- [Task description]: Please rewrite all the items below, renaming "Instruction" to "Goal" wherever it appears and leaving everything else as it is.

- [Given records]:
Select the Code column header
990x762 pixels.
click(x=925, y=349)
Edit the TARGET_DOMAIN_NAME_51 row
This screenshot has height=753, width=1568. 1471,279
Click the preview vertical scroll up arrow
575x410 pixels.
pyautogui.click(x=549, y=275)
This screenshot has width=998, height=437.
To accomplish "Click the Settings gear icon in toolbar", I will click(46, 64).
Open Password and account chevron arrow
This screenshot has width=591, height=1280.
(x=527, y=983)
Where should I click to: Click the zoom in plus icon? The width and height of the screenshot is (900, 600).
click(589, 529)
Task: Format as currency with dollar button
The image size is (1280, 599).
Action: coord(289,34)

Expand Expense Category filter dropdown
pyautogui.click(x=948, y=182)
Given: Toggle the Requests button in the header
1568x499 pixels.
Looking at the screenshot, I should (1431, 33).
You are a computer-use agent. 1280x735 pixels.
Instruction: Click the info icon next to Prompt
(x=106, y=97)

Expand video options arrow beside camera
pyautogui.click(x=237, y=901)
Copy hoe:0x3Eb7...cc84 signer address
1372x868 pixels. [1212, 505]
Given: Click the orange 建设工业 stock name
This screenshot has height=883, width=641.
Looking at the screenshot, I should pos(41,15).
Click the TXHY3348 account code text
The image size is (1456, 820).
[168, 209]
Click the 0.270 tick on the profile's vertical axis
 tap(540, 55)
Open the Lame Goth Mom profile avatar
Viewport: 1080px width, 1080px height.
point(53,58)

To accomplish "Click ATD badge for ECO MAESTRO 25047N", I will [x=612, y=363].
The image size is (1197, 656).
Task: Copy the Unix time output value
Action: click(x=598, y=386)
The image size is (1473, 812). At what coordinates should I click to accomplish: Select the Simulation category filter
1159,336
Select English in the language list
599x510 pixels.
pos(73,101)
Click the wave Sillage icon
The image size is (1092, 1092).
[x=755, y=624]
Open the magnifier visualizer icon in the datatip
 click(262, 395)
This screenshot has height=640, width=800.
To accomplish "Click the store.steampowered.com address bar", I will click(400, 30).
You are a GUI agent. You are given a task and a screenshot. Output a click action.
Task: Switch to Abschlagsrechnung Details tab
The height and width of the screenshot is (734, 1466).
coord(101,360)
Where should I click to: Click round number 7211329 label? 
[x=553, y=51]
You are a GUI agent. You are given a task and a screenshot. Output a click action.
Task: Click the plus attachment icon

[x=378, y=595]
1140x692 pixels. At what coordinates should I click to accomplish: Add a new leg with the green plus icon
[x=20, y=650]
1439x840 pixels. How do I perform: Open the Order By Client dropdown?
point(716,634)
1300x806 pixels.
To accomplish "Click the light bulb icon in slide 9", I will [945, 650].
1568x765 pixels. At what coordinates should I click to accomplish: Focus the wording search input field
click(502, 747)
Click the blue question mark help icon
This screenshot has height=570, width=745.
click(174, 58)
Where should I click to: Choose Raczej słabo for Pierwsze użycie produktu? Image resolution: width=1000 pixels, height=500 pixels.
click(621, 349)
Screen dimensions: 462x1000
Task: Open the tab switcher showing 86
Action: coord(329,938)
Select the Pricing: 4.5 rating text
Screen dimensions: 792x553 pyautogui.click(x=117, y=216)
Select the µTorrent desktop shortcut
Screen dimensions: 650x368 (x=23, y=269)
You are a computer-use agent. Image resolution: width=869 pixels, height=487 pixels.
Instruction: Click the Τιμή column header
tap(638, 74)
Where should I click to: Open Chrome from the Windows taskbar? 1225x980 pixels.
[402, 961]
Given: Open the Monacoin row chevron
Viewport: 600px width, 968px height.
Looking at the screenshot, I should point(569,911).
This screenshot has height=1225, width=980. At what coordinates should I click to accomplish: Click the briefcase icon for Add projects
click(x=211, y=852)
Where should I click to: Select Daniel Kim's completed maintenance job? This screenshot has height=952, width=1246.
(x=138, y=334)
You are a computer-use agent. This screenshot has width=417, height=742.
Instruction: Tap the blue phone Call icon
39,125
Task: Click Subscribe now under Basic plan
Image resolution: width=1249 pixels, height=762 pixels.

- [Result for this exercise]:
Select the Code column header
990x762 pixels.
click(x=925, y=349)
Edit the TARGET_DOMAIN_NAME_51 row
This screenshot has height=753, width=1568. 1471,279
Click the preview vertical scroll up arrow
575x410 pixels.
pyautogui.click(x=549, y=275)
This screenshot has width=998, height=437.
To accomplish "Click the Settings gear icon in toolbar", I will click(46, 64).
Open Password and account chevron arrow
This screenshot has width=591, height=1280.
(x=527, y=983)
Where should I click to: Click the zoom in plus icon? The width and height of the screenshot is (900, 600).
click(589, 529)
Task: Format as currency with dollar button
The image size is (1280, 599).
Action: coord(289,34)

Expand Expense Category filter dropdown
pyautogui.click(x=948, y=182)
Given: Toggle the Requests button in the header
1568x499 pixels.
Looking at the screenshot, I should (1431, 33).
You are a computer-use agent. 1280x735 pixels.
Goal: Click the info icon next to Prompt
(x=106, y=97)

Expand video options arrow beside camera
pyautogui.click(x=237, y=901)
Copy hoe:0x3Eb7...cc84 signer address
1372x868 pixels. [1212, 505]
Given: Click the orange 建设工业 stock name
This screenshot has height=883, width=641.
Looking at the screenshot, I should pos(41,15).
Click the TXHY3348 account code text
The image size is (1456, 820).
[168, 209]
Click the 0.270 tick on the profile's vertical axis
 tap(540, 55)
Open the Lame Goth Mom profile avatar
Viewport: 1080px width, 1080px height.
point(53,58)

To accomplish "Click ATD badge for ECO MAESTRO 25047N", I will [x=612, y=363].
The image size is (1197, 656).
Task: Copy the Unix time output value
Action: click(x=598, y=386)
The image size is (1473, 812). At what coordinates should I click to accomplish: Select the Simulation category filter
1159,336
Select English in the language list
599x510 pixels.
pos(73,101)
Click the wave Sillage icon
The image size is (1092, 1092).
[x=755, y=624]
Open the magnifier visualizer icon in the datatip
 click(262, 395)
This screenshot has height=640, width=800.
To accomplish "Click the store.steampowered.com address bar", I will click(400, 30).
You are a GUI agent. You are given a task and a screenshot. Output a click action.
Task: Switch to Abschlagsrechnung Details tab
The height and width of the screenshot is (734, 1466).
coord(101,360)
Where should I click to: Click round number 7211329 label? 
[x=553, y=51]
You are a GUI agent. You are given a task and a screenshot. Output a click action.
Task: Click the plus attachment icon

[x=378, y=595]
1140x692 pixels. At what coordinates should I click to accomplish: Add a new leg with the green plus icon
[x=20, y=650]
1439x840 pixels. How do I perform: Open the Order By Client dropdown?
point(716,634)
1300x806 pixels.
To accomplish "Click the light bulb icon in slide 9", I will [945, 650].
1568x765 pixels. At what coordinates should I click to accomplish: Focus the wording search input field
click(502, 747)
Click the blue question mark help icon
This screenshot has height=570, width=745.
click(174, 58)
Where should I click to: Choose Raczej słabo for Pierwsze użycie produktu? Image resolution: width=1000 pixels, height=500 pixels.
click(621, 349)
Screen dimensions: 462x1000
Task: Open the tab switcher showing 86
Action: coord(329,938)
Select the Pricing: 4.5 rating text
Screen dimensions: 792x553 pyautogui.click(x=117, y=216)
Select the µTorrent desktop shortcut
Screen dimensions: 650x368 (x=23, y=269)
You are a computer-use agent. Image resolution: width=869 pixels, height=487 pixels.
Goal: Click the Τιμή column header
tap(638, 74)
Where should I click to: Open Chrome from the Windows taskbar? 1225x980 pixels.
[402, 961]
Given: Open the Monacoin row chevron
Viewport: 600px width, 968px height.
Looking at the screenshot, I should point(569,911).
This screenshot has height=1225, width=980. At what coordinates should I click to accomplish: Click the briefcase icon for Add projects
click(x=211, y=852)
Where should I click to: Select Daniel Kim's completed maintenance job? This screenshot has height=952, width=1246.
(x=138, y=334)
You are a computer-use agent. This screenshot has width=417, height=742.
Goal: Tap the blue phone Call icon
39,125
Task: Click Subscribe now under Basic plan
Image resolution: width=1249 pixels, height=762 pixels.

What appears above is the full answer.